Hello, I know the basics of capacitive and inductive reactance, such as in an AC circuit pertaining to a capacitor, As the frequency increase the capacitor has less capacitive reactance and at a certain point will act as a short. and as frequency decreases the capacitive reactance increases showing more resistance to a circuit and at a certain point will act as an open circuit.

I like to learn by visualizing the circuit in use, let's say (speaking very broadly) that i have a circuit with a capacitor In an AC circuit and we were to look at the waveform on an oscilloscope and let's say the voltage lags the current by 90 degrees at a certain frequency. If i was to increase the frequency the capacitive reactance would decrease and the voltage would be lagging the current LESS than 90 degrees??

So in other words would the two waveforms come closer together?

Thanks

tjones9163:

Hello, I know the basics of capacitive and inductive reactance, such as in an AC circuit pertaining to a capacitor, As the frequency increase the capacitor has less capacitive reactance and at a certain point will act as a short. and as frequency decreases the capacitive reactance increases showing more resistance to a circuit and at a certain point will act as an open circuit.
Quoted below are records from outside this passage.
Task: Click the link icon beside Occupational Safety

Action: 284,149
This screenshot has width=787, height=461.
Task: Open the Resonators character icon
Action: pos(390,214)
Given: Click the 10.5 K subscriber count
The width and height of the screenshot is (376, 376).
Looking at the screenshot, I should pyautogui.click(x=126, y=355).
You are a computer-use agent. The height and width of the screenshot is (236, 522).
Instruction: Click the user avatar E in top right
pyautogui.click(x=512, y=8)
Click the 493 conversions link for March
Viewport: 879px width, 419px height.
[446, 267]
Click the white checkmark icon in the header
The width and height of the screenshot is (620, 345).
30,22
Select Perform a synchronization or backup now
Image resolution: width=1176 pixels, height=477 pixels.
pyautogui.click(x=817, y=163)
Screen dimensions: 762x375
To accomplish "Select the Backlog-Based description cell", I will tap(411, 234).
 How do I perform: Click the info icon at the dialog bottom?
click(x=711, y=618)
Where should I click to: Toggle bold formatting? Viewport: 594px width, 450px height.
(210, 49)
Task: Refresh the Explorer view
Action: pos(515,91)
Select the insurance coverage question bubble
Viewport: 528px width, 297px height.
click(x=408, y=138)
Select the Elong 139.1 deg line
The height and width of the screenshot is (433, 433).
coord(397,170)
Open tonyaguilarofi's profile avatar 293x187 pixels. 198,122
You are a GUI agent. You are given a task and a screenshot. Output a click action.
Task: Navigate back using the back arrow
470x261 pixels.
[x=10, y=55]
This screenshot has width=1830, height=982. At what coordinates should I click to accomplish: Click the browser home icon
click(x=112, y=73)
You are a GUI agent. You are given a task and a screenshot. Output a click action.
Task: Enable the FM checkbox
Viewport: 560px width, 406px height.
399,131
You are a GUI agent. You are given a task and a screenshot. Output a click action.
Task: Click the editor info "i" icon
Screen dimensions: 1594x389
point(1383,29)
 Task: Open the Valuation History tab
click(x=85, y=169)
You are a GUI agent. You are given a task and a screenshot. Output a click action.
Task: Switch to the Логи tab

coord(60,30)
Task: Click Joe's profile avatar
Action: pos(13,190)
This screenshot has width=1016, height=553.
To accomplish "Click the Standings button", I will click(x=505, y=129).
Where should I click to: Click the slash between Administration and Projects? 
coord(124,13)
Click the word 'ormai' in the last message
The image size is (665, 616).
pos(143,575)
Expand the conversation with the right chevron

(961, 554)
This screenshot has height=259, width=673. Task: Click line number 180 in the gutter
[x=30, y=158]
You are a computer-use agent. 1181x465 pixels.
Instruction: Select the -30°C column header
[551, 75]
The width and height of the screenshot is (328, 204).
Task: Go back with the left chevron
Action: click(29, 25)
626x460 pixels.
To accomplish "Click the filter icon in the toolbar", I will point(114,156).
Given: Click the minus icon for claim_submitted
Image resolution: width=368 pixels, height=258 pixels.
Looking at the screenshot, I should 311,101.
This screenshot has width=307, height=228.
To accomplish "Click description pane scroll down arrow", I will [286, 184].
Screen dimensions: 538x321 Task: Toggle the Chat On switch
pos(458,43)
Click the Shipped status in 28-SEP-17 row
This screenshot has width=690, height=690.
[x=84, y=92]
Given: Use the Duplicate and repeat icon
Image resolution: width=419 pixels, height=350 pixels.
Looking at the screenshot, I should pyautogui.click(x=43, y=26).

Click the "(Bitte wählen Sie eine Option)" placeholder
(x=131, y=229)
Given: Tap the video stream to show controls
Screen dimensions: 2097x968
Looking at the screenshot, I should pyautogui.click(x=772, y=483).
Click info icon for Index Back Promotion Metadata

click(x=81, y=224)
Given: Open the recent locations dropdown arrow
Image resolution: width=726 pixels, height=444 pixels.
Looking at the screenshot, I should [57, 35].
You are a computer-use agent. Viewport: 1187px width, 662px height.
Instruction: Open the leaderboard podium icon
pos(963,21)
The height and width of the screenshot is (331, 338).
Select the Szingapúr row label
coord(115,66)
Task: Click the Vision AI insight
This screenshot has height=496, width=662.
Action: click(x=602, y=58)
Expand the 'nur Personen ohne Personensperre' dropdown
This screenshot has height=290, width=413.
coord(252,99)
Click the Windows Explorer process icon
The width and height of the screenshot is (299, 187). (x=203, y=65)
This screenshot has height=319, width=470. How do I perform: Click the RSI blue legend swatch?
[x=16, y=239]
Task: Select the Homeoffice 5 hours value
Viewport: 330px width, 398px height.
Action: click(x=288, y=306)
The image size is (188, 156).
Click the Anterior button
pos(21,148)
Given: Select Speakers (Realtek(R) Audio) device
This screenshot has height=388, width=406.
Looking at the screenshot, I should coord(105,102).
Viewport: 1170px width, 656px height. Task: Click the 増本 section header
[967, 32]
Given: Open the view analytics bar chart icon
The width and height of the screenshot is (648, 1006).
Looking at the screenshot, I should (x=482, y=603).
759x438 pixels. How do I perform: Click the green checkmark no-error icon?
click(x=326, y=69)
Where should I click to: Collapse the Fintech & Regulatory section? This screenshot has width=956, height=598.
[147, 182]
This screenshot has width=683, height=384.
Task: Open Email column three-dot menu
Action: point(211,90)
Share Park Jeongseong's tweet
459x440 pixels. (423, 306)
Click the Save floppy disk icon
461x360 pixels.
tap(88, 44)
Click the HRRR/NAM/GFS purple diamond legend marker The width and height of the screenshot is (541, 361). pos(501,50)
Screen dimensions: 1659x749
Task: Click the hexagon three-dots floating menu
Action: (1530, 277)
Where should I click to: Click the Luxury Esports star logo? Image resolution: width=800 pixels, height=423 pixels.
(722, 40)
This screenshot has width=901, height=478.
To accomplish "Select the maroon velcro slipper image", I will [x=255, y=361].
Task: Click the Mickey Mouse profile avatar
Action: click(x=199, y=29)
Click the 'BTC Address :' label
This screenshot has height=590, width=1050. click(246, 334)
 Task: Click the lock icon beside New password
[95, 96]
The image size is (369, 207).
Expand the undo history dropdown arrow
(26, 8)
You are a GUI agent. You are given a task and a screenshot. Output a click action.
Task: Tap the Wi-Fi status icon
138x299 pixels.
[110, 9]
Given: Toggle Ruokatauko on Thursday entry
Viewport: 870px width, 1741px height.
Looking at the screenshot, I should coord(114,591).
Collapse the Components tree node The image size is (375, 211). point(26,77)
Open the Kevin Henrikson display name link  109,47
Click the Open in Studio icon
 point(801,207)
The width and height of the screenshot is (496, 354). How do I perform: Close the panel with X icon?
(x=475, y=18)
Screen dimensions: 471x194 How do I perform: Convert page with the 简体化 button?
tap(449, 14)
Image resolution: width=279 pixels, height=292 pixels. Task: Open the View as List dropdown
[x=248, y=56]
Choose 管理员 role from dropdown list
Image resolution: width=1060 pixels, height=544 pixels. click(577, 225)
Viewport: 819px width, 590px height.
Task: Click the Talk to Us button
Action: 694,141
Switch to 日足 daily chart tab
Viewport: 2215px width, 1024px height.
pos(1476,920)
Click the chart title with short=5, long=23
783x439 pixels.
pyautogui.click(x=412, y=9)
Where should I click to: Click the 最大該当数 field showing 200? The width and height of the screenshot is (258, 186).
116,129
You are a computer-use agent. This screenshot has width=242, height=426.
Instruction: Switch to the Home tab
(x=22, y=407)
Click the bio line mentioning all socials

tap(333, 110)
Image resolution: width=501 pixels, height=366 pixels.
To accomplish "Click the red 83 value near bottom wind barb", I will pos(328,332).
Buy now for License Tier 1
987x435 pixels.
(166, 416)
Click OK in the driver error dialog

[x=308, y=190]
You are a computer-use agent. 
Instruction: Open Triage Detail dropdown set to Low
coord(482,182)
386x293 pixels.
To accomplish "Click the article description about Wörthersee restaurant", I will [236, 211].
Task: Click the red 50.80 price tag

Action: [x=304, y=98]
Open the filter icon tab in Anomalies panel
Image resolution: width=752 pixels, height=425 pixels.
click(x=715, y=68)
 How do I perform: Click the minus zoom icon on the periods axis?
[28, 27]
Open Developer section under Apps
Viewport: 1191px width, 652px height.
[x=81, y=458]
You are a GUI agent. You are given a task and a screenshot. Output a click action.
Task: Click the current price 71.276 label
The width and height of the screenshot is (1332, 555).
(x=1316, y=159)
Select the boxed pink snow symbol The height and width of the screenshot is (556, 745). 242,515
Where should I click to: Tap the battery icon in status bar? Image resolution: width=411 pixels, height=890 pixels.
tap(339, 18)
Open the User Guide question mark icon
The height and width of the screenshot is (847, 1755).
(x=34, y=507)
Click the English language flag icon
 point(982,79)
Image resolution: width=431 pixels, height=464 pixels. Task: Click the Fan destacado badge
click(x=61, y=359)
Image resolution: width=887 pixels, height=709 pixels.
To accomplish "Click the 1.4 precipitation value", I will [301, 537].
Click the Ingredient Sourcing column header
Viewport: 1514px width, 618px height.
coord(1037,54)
I like to learn by visualizing the circuit in use, let's say (speaking very broadly) that i have a circuit with a capacitor In an AC circuit and we were to look at the waveform on an oscilloscope and let's say the voltage lags the current by 90 degrees at a certain frequency. If i was to increase the frequency the capacitive reactance would decrease and the voltage would be lagging the current LESS than 90 degrees??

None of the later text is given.